Work out how many lines in the entries below include the word "Müşfiq", and give only that figure.

# Supplied data
----

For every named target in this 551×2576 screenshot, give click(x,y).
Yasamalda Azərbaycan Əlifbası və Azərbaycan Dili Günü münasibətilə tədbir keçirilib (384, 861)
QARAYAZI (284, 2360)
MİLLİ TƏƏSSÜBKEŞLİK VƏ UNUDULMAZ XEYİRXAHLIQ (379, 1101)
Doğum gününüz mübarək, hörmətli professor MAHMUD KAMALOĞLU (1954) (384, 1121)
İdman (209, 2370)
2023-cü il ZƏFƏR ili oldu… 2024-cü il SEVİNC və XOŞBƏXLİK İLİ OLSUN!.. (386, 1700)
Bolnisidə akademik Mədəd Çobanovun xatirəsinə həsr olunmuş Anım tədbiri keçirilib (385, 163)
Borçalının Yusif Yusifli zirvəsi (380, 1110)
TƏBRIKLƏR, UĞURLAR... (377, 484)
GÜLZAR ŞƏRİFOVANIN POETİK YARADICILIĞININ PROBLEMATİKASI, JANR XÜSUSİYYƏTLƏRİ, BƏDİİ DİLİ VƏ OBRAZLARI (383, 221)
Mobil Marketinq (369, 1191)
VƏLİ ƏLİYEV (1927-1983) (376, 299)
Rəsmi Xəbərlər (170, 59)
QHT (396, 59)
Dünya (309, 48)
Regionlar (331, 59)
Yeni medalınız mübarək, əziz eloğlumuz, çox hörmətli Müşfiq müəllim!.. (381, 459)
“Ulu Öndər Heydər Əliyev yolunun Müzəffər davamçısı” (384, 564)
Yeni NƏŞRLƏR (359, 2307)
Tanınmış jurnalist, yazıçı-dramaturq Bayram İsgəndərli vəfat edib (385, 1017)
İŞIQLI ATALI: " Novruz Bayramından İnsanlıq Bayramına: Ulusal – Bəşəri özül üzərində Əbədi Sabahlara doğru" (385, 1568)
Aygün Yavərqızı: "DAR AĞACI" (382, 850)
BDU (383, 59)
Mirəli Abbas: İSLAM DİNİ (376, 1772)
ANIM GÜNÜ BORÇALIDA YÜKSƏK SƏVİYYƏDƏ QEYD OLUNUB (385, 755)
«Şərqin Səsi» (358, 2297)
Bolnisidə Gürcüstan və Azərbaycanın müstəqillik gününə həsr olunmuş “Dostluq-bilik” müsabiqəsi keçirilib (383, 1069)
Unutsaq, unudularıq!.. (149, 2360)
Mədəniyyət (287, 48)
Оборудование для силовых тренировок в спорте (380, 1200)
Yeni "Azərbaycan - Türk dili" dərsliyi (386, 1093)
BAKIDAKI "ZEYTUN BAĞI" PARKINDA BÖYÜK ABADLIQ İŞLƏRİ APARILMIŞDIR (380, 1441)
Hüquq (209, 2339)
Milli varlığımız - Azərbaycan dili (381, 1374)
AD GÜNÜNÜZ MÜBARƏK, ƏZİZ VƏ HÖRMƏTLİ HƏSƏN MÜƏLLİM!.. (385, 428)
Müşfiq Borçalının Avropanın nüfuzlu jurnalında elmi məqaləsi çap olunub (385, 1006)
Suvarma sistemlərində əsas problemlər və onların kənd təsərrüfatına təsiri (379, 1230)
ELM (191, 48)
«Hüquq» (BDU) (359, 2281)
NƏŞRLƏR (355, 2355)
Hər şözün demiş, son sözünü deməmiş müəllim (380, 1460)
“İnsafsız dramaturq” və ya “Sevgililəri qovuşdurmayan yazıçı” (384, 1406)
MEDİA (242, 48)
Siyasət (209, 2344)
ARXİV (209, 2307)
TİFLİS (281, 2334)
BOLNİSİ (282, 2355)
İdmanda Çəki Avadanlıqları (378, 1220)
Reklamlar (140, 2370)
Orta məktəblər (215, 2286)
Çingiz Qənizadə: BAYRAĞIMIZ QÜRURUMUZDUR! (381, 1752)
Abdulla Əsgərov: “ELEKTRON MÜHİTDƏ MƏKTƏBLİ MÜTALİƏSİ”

----

# Finished task
2